_Exercise:_ Go through the rows below, change each "GUI agent" to "computer assistant", and write the rows out again with everything else left the same.

***** Listing

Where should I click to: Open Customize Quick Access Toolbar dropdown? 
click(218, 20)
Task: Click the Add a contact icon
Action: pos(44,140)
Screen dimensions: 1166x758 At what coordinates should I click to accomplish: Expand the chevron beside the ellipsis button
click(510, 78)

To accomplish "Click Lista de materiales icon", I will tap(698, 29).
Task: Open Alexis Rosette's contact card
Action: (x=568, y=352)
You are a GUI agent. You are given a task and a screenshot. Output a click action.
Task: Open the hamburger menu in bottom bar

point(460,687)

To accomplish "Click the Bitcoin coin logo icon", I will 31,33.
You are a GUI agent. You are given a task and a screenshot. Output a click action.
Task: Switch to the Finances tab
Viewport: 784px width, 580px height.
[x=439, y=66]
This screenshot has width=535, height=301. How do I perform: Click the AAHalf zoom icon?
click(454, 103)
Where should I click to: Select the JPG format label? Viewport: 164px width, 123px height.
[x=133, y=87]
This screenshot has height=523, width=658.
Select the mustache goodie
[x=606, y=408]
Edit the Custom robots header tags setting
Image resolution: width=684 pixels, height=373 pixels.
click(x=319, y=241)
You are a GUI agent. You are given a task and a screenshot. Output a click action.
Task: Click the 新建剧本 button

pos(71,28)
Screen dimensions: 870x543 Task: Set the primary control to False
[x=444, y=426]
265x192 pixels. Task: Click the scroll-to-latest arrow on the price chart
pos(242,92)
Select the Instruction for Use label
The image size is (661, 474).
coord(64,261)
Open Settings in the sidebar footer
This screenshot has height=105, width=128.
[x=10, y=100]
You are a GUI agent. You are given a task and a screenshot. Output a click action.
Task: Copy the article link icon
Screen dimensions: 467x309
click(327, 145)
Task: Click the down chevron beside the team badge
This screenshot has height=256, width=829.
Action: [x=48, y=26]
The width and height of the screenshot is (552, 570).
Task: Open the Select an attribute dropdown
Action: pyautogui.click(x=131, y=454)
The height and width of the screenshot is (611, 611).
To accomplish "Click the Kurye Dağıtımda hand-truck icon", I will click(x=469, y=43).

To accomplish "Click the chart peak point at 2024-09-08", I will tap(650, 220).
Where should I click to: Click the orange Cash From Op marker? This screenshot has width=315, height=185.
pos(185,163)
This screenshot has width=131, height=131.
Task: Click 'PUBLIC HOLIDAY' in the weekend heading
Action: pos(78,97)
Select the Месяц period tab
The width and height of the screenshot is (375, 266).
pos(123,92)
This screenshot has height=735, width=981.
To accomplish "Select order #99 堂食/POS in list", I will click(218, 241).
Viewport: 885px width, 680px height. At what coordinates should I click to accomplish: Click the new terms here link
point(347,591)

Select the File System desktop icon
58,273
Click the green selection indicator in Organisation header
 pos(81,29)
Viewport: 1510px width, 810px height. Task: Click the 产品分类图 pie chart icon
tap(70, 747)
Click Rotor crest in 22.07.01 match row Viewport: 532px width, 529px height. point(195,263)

**********

_The output:_
Where should I click to: Open Customize Quick Access Toolbar dropdown? 
click(218, 20)
Task: Click the Add a contact icon
Action: pos(44,140)
Screen dimensions: 1166x758 At what coordinates should I click to accomplish: Expand the chevron beside the ellipsis button
click(510, 78)

To accomplish "Click Lista de materiales icon", I will tap(698, 29).
Task: Open Alexis Rosette's contact card
Action: (x=568, y=352)
You are a computer assistant. You are given a task and a screenshot. Output a click action.
Task: Open the hamburger menu in bottom bar

point(460,687)

To accomplish "Click the Bitcoin coin logo icon", I will 31,33.
You are a computer assistant. You are given a task and a screenshot. Output a click action.
Task: Switch to the Finances tab
Viewport: 784px width, 580px height.
[x=439, y=66]
This screenshot has width=535, height=301. How do I perform: Click the AAHalf zoom icon?
click(454, 103)
Where should I click to: Select the JPG format label? Viewport: 164px width, 123px height.
[x=133, y=87]
This screenshot has height=523, width=658.
Select the mustache goodie
[x=606, y=408]
Edit the Custom robots header tags setting
Image resolution: width=684 pixels, height=373 pixels.
click(x=319, y=241)
You are a computer assistant. You are given a task and a screenshot. Output a click action.
Task: Click the 新建剧本 button

pos(71,28)
Screen dimensions: 870x543 Task: Set the primary control to False
[x=444, y=426]
265x192 pixels. Task: Click the scroll-to-latest arrow on the price chart
pos(242,92)
Select the Instruction for Use label
The image size is (661, 474).
coord(64,261)
Open Settings in the sidebar footer
This screenshot has height=105, width=128.
[x=10, y=100]
You are a computer assistant. You are given a task and a screenshot. Output a click action.
Task: Copy the article link icon
Screen dimensions: 467x309
click(327, 145)
Task: Click the down chevron beside the team badge
This screenshot has height=256, width=829.
Action: [x=48, y=26]
The width and height of the screenshot is (552, 570).
Task: Open the Select an attribute dropdown
Action: pyautogui.click(x=131, y=454)
The height and width of the screenshot is (611, 611).
To accomplish "Click the Kurye Dağıtımda hand-truck icon", I will click(x=469, y=43).

To accomplish "Click the chart peak point at 2024-09-08", I will tap(650, 220).
Where should I click to: Click the orange Cash From Op marker? This screenshot has width=315, height=185.
pos(185,163)
This screenshot has width=131, height=131.
Task: Click 'PUBLIC HOLIDAY' in the weekend heading
Action: pos(78,97)
Select the Месяц period tab
The width and height of the screenshot is (375, 266).
pos(123,92)
This screenshot has height=735, width=981.
To accomplish "Select order #99 堂食/POS in list", I will click(218, 241).
Viewport: 885px width, 680px height. At what coordinates should I click to accomplish: Click the new terms here link
point(347,591)

Select the File System desktop icon
58,273
Click the green selection indicator in Organisation header
 pos(81,29)
Viewport: 1510px width, 810px height. Task: Click the 产品分类图 pie chart icon
tap(70, 747)
Click Rotor crest in 22.07.01 match row Viewport: 532px width, 529px height. point(195,263)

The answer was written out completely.